Created attachment 42528 [details] test case Attached is a test case that demonstrates the problem. The root of the problem seems to be r27045: http://trac.webkit.org/changeset/27045. I'm wondering why the logic in question was necessary? Is it expected that XMLTokenizer should report a failure when parsing an empty document? Or was the patch addressing some other issue? Nevertheless, it doesn't work correctly when the tokenizer hits a parse error before the root element is processed. Such an error would be handled in ::parse() and that logic in ::doEnd() would catch the same error and report it for the second time.
Created attachment 42530 [details] proposed patch Along with the fix, I added a manual test. I'm not sure how to write a layout test that would not depend on the locale? (the error messages provided by QXmlStream are localized)
(In reply to comment #1) > Created an attachment (id=42530) [details] > proposed patch > > Along with the fix, I added a manual test. > > I'm not sure how to write a layout test that would not depend on the locale? > (the error messages provided by QXmlStream are localized) Did you try to write a test?
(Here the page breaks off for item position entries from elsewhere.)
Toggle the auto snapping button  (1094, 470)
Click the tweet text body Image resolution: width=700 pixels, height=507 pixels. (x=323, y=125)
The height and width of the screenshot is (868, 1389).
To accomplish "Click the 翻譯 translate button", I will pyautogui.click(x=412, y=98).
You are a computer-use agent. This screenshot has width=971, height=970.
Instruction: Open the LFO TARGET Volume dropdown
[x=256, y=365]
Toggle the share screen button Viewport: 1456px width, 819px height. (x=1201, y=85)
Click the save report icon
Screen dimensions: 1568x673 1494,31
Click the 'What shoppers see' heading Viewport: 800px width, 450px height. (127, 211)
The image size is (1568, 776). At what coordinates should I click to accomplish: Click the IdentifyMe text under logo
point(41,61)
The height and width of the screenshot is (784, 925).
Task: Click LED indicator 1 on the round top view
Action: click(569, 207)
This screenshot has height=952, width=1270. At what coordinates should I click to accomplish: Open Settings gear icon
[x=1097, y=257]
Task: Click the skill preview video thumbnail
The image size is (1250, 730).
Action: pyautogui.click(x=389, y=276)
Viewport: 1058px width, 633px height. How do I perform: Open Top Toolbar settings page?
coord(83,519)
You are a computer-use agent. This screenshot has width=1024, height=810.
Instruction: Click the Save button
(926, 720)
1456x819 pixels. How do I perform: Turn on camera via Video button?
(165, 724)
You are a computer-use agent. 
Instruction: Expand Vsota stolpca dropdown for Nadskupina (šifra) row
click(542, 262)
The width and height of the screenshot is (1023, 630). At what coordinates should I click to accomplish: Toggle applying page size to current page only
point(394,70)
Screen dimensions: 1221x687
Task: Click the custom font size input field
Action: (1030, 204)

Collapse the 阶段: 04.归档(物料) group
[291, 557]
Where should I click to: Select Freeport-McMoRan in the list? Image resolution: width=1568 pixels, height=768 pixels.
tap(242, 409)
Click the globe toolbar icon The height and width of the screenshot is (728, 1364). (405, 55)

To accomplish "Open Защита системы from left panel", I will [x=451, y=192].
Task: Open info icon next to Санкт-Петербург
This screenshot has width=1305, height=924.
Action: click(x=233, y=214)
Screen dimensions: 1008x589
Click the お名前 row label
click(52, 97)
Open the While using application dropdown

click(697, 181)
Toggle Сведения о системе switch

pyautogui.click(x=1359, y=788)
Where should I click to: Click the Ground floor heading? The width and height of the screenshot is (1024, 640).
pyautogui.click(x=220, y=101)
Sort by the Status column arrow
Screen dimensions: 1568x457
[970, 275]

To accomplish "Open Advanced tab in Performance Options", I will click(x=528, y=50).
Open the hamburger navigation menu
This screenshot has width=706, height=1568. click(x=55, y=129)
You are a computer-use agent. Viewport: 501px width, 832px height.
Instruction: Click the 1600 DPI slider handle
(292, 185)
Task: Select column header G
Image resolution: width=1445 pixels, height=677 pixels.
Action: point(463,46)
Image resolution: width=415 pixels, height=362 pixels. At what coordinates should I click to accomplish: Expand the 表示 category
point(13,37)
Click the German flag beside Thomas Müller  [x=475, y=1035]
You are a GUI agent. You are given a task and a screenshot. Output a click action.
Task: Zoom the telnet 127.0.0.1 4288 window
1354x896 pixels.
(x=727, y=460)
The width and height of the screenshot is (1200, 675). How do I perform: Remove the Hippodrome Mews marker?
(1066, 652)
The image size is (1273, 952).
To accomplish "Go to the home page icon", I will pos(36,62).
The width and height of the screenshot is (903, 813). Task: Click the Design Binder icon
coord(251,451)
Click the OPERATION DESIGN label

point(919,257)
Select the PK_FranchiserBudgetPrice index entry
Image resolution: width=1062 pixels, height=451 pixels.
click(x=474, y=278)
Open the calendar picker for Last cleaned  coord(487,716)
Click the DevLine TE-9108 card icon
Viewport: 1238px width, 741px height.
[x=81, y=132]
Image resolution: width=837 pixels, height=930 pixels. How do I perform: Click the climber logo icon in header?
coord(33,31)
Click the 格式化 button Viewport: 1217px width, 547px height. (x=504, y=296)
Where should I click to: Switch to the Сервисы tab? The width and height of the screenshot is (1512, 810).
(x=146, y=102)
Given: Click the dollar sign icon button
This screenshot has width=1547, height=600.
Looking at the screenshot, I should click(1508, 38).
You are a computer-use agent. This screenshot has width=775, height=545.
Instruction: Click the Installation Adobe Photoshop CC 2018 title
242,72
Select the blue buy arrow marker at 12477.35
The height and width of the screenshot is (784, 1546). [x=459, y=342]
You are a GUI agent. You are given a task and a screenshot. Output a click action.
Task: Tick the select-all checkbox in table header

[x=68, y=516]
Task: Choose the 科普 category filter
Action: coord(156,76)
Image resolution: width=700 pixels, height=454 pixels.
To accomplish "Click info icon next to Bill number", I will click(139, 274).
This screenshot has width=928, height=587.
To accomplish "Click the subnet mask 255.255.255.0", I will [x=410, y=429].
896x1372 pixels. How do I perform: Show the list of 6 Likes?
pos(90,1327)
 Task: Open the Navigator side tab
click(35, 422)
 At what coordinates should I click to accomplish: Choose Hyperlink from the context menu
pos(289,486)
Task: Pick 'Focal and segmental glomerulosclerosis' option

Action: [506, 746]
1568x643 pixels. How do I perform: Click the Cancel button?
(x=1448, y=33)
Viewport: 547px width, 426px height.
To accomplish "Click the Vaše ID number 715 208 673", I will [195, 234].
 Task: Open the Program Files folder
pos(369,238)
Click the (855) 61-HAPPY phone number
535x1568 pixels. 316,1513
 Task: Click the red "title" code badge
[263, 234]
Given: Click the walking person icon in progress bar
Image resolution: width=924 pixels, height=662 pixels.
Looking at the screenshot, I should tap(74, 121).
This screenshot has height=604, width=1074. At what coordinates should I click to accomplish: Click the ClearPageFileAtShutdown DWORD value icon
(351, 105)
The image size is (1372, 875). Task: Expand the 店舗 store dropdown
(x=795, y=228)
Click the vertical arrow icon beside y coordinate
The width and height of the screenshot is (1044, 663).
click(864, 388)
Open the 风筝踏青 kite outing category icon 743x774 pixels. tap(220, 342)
Comment on attachment 42530 [details] proposed patch > - if (m_stream.error() == QXmlStreamReader::PrematureEndOfDocumentError > - || (m_wroteText && !m_sawFirstElement && !m_sawXSLTransform)) > + if (m_stream.error() == QXmlStreamReader::PrematureEndOfDocumentError) I'm not convinced. Why do you remove m_sawXSLTransform? What is with the originally mentioned XML Http Request test, is it still passing, why it passing without the change? So the question is the following: "libxml2 has the semantic that when writing an empty string and finishing it, it will report an error. For QXmlStreamReader this is valid." Is that still true, was that true, was the semantic of QXmlStreamReader changed? > diff --git a/WebCore/manual-tests/qt/parse-error-reported-twice.xml b/WebCore/manual-tests/qt/parse-error-reported-twice.xml > new file mode 100644 > index 0000000..0b97956 > --- /dev/null > +++ b/WebCore/manual-tests/qt/parse-error-reported-twice.xml > @@ -0,0 +1,5 @@ > +<?xml version="1.0" encoding="utf-8"?> > +<!-- Trigger a parse error in the doctype. --> > +<!DOCTYPE doc {}> > +<doc></doc> > +<!-- The tokenizer should report a parse failure _once_. --> > -- > 1.6.4.2 > Make that a proper layout test, don't worry about the locale it is the same for everyone and we can change it via the LayoutTestController
(In reply to comment #0) > Created an attachment (id=42528) [details] > test case > > Attached is a test case that demonstrates the problem. > > The root of the problem seems to be r27045: > http://trac.webkit.org/changeset/27045. > > I'm wondering why the logic in question was necessary? Is it expected that > XMLTokenizer should report a failure when parsing an empty document? Or was the > patch addressing some other issue? Yes, libxml2 is having this behavior and we need it too.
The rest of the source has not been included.